The Art of
ASSEMBLY LANGUAGE PROGRAMMING

Chapter Three (Part 4)

Table of Content

Chapter Three (Part 6)

CHAPTER THREE:
SYSTEM ORGANIZATION (Part 5)
3.3.12 - The 8486 Processor
3.3.12.1 - The 8486 Pipeline
3.3.12.2 - Stalls in a Pipeline
3.3.12.3 - Cache, the Prefetch Queue, and the 8486
3.3.12.4 - Hazards on the 8486
3.3.13 - The 8686 Processor
3.3.12 The 8486 Processor

Executing instructions in parallel using a bus interface unit and an execution unit is a special case of pipelining. The 8486 incorporates pipelining to improve performance. With just a few exceptions, we'll see that pipelining allows us to execute one instruction per clock cycle.
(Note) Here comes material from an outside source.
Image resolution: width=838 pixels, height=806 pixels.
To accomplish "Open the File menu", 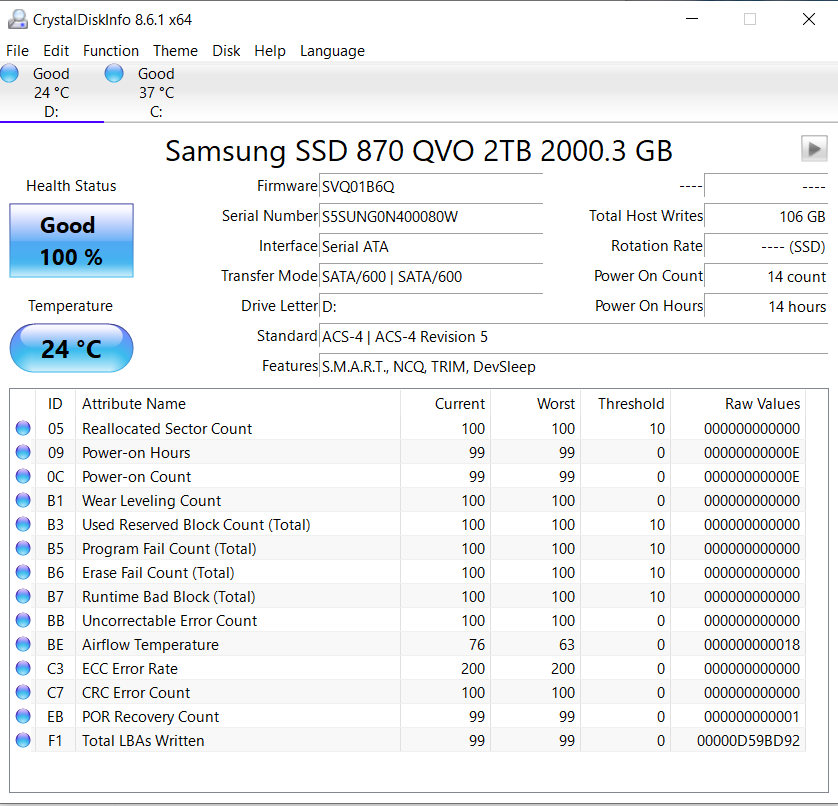I will tap(17, 51).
The advantage of the prefetch queue was that it let the CPU overlap instruction fetching and decoding with instruction execution. That is, while one instruction is executing, the BIU is fetching and decoding the next instruction. Assuming you're willing to add hardware, you can execute almost all operations in parallel. That is the idea behind pipelining.

3.3.12.1 The 8486 Pipeline

Consider the steps necessary to do a generic operation:

Assuming you're willing to pay for some extra silicon, you can build a little "mini-processor" to handle each of the above steps. The organization would look something likethis:

If you design a separate piece of hardware for each stage in the pipeline above, almost all these steps can take place in parallel. Of course, you cannot fetch and decode the opcode for any one instruction at the same time, but you can fetch one opcode while decoding the previous instruction. If you have an n-stage pipeline, you will usually have n instructions executing concurrently. The 8486 processor has a six stage pipeline, so it overlaps the execution of six separate instructions.

The figure below, Instruction Execution in a Pipeline, demonstrates pipelining. T1, T2, T3, etc., represent consecutive "ticks" of the system clock. At T=T1 the CPU fetches the opcode byte for the first instruction.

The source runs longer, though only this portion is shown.